うお座
視界の端で何かが動く
イメージの飛び出し
今週のうお座は、『原子炉に水打つ女が夢に立つ』(渡辺誠一郎)という句のごとし。あるいは、不意に遠心力が加わってグワーンと振り回されていくような星回り。
原子炉は確かにその内部を冷却水で冷やすなどして核分裂の反応スピードを調節していますが、とはいえ、その水温は約280℃ほどもあり、高温高圧の水蒸気なのだとか。
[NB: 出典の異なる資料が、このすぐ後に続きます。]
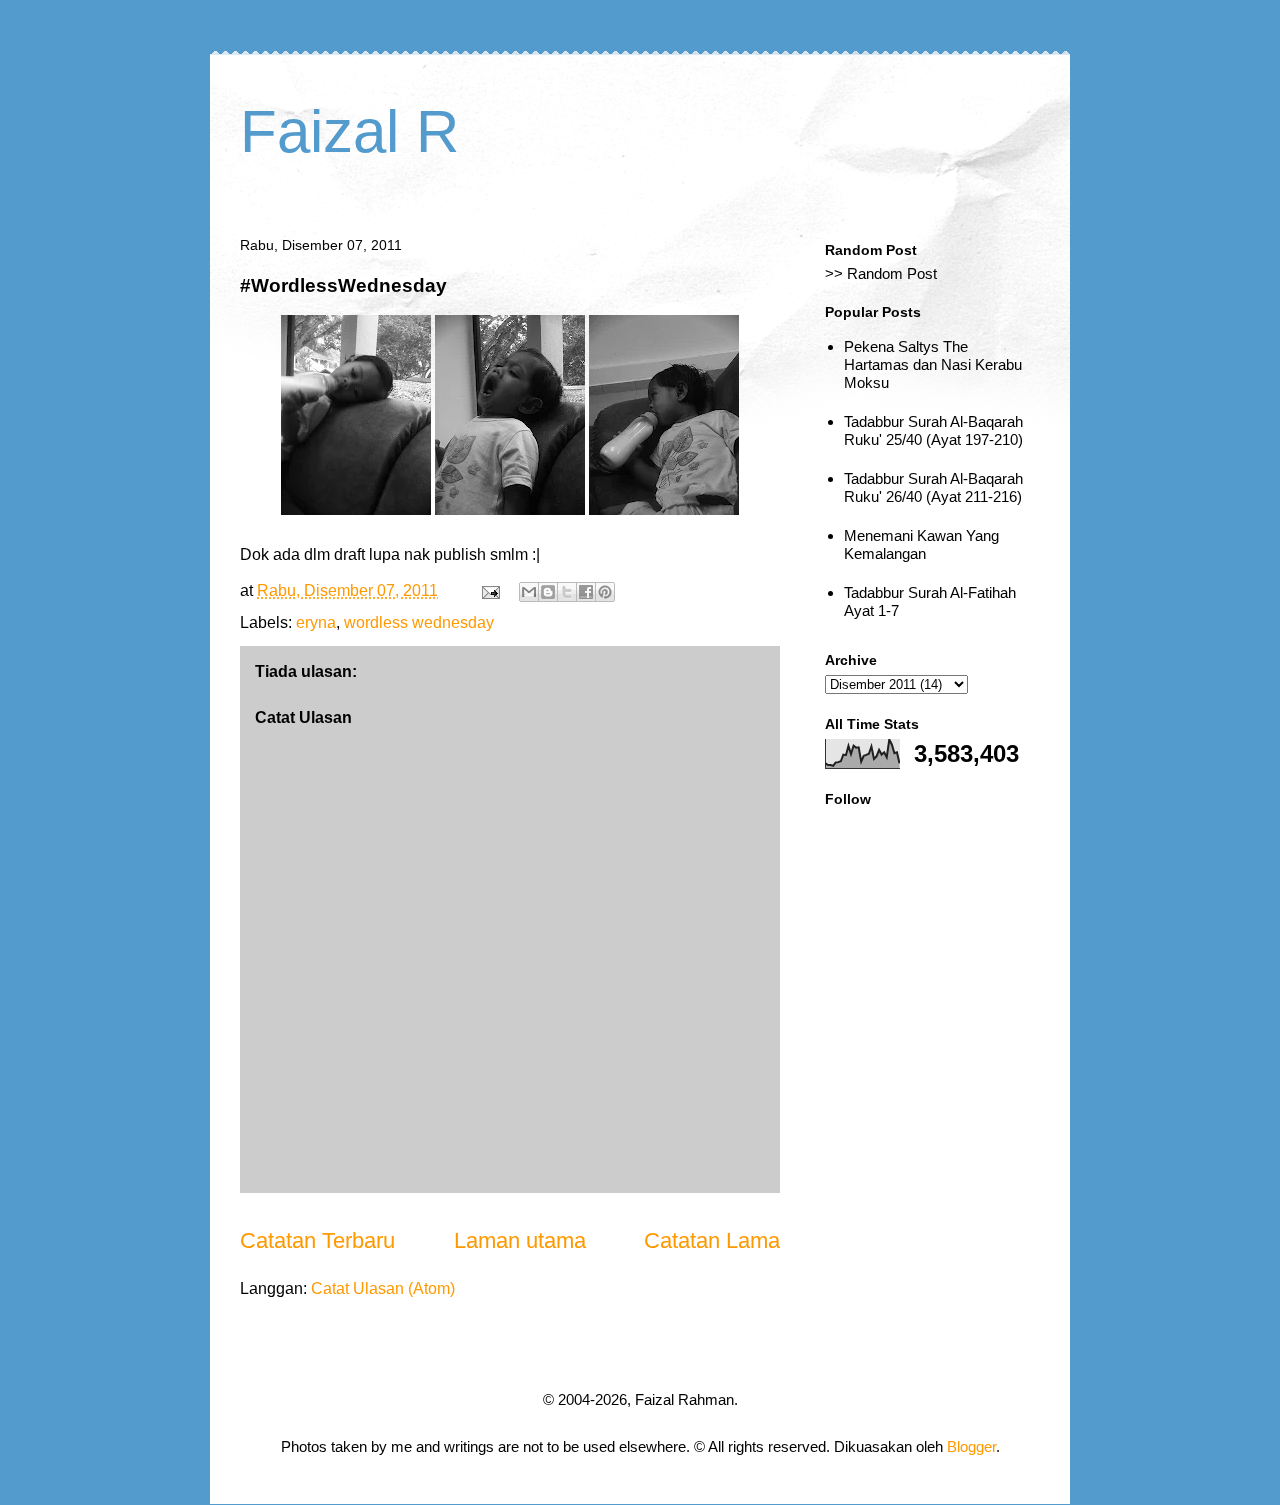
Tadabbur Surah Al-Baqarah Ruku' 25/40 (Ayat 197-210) (933, 430)
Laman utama (520, 1240)
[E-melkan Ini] (529, 592)
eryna (316, 622)
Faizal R (349, 131)
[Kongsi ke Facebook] (586, 592)
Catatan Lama (712, 1240)
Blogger (971, 1446)
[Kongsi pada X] (567, 592)
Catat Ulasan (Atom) (383, 1288)
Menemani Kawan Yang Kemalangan (921, 544)
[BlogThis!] (548, 592)
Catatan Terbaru (317, 1240)
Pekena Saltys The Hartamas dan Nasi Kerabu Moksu (933, 364)
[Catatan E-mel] (489, 590)
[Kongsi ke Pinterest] (605, 592)
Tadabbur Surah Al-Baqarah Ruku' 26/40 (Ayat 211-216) (933, 487)
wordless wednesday (419, 622)
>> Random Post (881, 273)
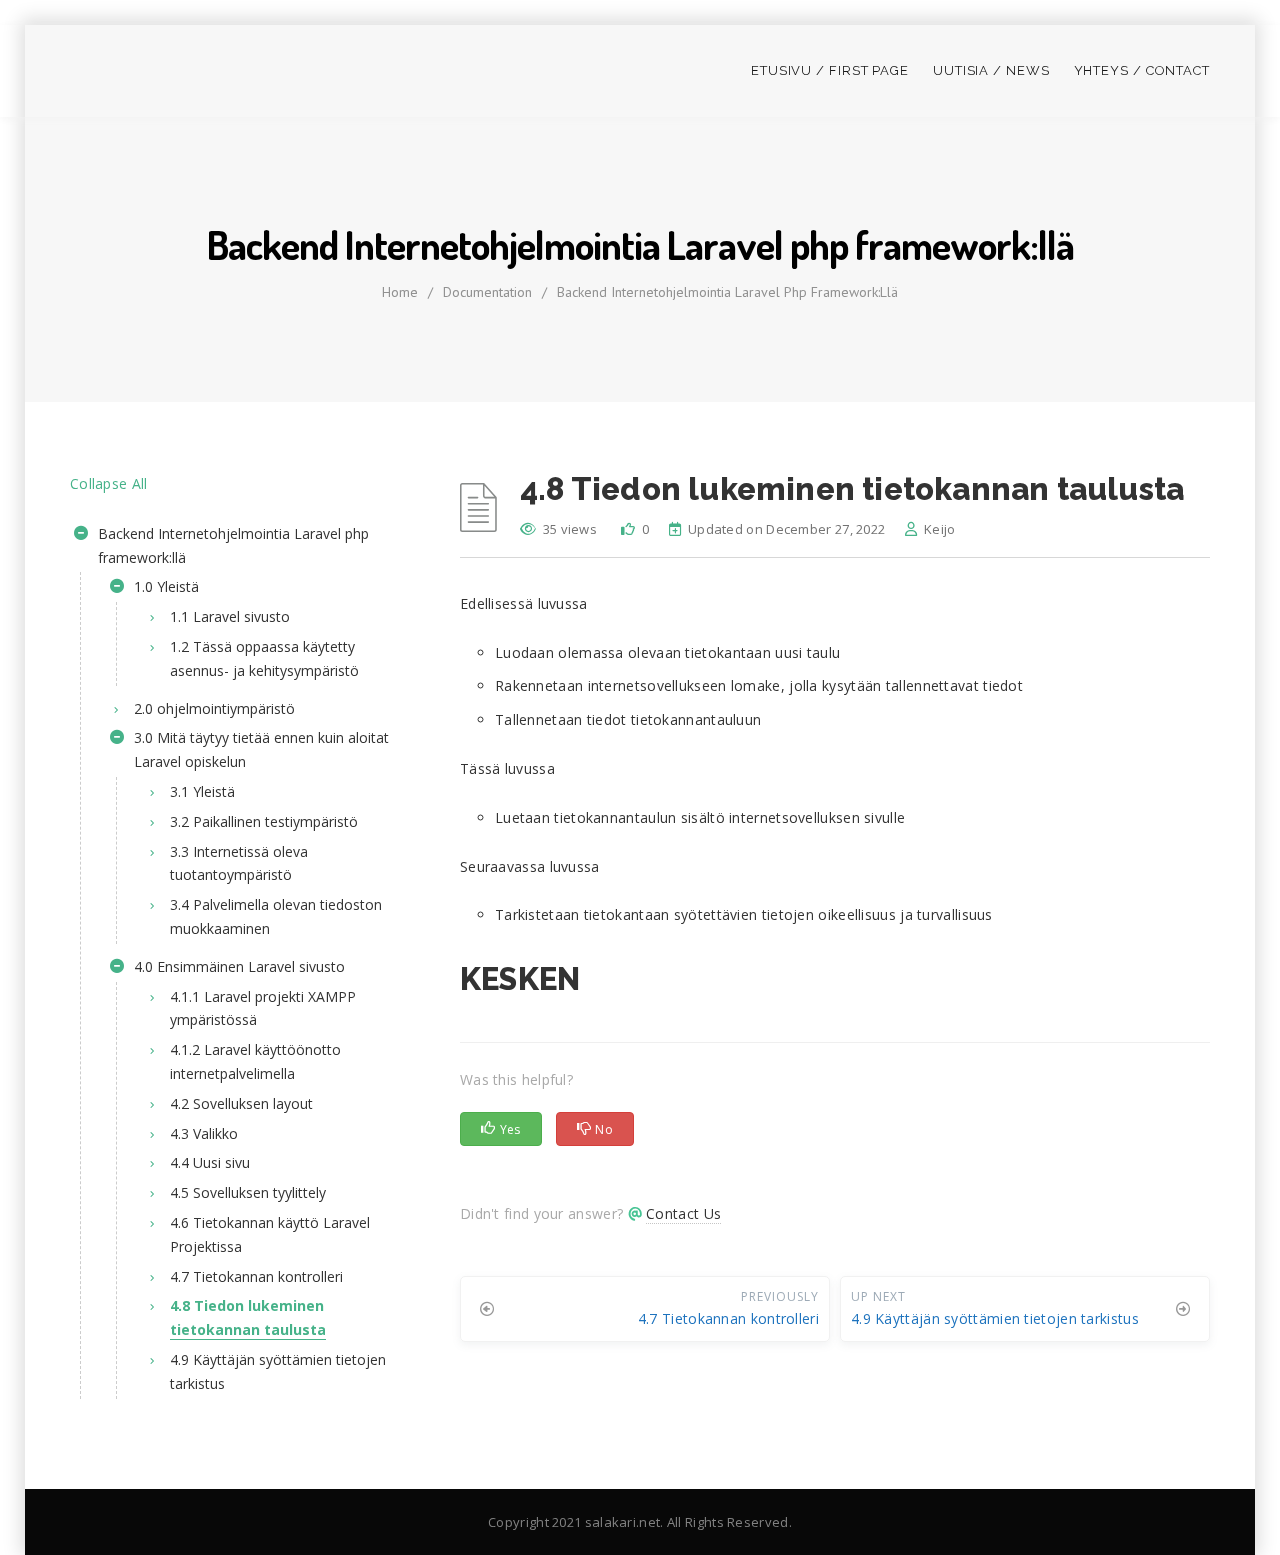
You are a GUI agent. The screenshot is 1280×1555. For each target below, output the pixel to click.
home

つまり、掲句の描写は事実からだいぶかけ離れたものであり、あくまで幻想や夢として描かれているということ。
中七の「水打つ女が」が字余りとなっていて、どこか持てあましている感じがあるのも、現実ではありえないと自分でも分かっているはずの「原子炉に水打つ女」というイメージが、そうであるにも関わらず無視できず、かといって現実世界との結びつきを見出すことも不可能なために、作者の内部に絶妙な“引っかかり”を生み出していることと表裏の関係にあるのでしょう。
その意味で、いい歳をした男が何の脈絡も、必然性もなく、ある日突然出現してきたイメージや、それをきかっけに湧いてきた感情に振り回されている図を、あえて公開してみせた句なのだとも言える訳です。そして、こうした出来事の度合いというのは、自分のことを賢いと思っている知識人や、お偉いさんであるほど、より強烈になっていくように思います。
同様に、8月12日にうお座から数えて「潜在的なもの」を意味する12番目のみずがめ座で満月を迎えていく今週のあなたもまた、概念的で体系的な把握の外へと放り出されていくようなことが起きていきやすいでしょう。
閾値を超えやすいとき
人ひとりが歩くのに最低限必要な道幅だけを確保して、その両側をとりさり、切り立った深い崖や谷をつくったらどうなるか。そういう道を「さあ行け」と言われても、ほとんどの人は足がすくんで動けなくなってしまうはず。これは一体なぜなのでしょうか。
このような“谷”を機械工学では「不気味の谷」と呼びますが、最近は人型ロボットの様態があまりにも人間に近いときに違和感や嫌悪感を抱いてしまう現象として、より一般的に知られるようになってきました。
人間の知覚の中にはこうした「不気味の谷」がさまざまなかたちで潜んでいて、それは私たちの意識や考え方、行動を通じて、なぜか抱えてしまっている不要の領域であり、その存在理由を合理的に説明のつかない「しっぽ」のようなものなのだとも言えます。
そして、こうした不気味の谷の問題は、例えばぎりぎりまでお酒を吞んでみたいとか、とことんハメを外してみたいとか、冒険や探検などで極限状態に身を置いてみたいとか、そういう自分の臨界値を越えた隠れた次元を覗いてみたいという衝動へと私たちを時おり駆り立てるのです。
今週のうお座もまた、これまで低く見積もっていた閾値を上回っていくような体験を自然と求めていくことになるかも知れません。